*Instruction:* Could you copy every one of the records below, line by line, without changing a single character?

*Supplied records:*
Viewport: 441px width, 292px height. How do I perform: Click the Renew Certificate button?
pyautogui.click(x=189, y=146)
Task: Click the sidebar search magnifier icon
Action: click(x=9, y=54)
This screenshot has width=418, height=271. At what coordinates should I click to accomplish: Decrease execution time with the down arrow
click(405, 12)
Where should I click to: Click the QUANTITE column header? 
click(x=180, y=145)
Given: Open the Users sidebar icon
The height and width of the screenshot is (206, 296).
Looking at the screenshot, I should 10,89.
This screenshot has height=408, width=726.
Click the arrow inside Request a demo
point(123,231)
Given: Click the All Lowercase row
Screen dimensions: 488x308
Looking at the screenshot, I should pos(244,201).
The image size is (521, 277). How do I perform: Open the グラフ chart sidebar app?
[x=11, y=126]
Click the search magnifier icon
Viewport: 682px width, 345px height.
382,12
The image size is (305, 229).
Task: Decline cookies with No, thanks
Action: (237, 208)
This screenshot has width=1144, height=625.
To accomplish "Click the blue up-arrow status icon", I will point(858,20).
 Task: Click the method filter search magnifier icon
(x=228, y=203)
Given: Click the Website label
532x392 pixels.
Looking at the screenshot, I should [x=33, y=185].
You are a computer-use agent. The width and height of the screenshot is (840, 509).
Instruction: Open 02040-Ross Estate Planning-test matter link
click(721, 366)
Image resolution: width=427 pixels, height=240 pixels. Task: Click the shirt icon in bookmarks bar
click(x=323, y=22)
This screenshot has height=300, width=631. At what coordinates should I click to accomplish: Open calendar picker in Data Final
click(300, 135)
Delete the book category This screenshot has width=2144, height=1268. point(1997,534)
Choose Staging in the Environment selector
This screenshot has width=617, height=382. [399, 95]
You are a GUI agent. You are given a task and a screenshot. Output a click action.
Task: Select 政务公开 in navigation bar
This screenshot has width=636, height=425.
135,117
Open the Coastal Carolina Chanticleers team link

*Solution to the exercise:*
Viewport: 441px width, 292px height. How do I perform: Click the Renew Certificate button?
pyautogui.click(x=189, y=146)
Task: Click the sidebar search magnifier icon
Action: click(x=9, y=54)
This screenshot has width=418, height=271. At what coordinates should I click to accomplish: Decrease execution time with the down arrow
click(405, 12)
Where should I click to: Click the QUANTITE column header? 
click(x=180, y=145)
Given: Open the Users sidebar icon
The height and width of the screenshot is (206, 296).
Looking at the screenshot, I should 10,89.
This screenshot has height=408, width=726.
Click the arrow inside Request a demo
point(123,231)
Given: Click the All Lowercase row
Screen dimensions: 488x308
Looking at the screenshot, I should pos(244,201).
The image size is (521, 277). How do I perform: Open the グラフ chart sidebar app?
[x=11, y=126]
Click the search magnifier icon
Viewport: 682px width, 345px height.
382,12
The image size is (305, 229).
Task: Decline cookies with No, thanks
Action: (237, 208)
This screenshot has width=1144, height=625.
To accomplish "Click the blue up-arrow status icon", I will point(858,20).
 Task: Click the method filter search magnifier icon
(x=228, y=203)
Given: Click the Website label
532x392 pixels.
Looking at the screenshot, I should [x=33, y=185].
You are a computer-use agent. The width and height of the screenshot is (840, 509).
Instruction: Open 02040-Ross Estate Planning-test matter link
click(721, 366)
Image resolution: width=427 pixels, height=240 pixels. Task: Click the shirt icon in bookmarks bar
click(x=323, y=22)
This screenshot has height=300, width=631. At what coordinates should I click to accomplish: Open calendar picker in Data Final
click(300, 135)
Delete the book category This screenshot has width=2144, height=1268. point(1997,534)
Choose Staging in the Environment selector
This screenshot has width=617, height=382. [399, 95]
You are a GUI agent. You are given a task and a screenshot. Output a click action.
Task: Select 政务公开 in navigation bar
This screenshot has width=636, height=425.
135,117
Open the Coastal Carolina Chanticleers team link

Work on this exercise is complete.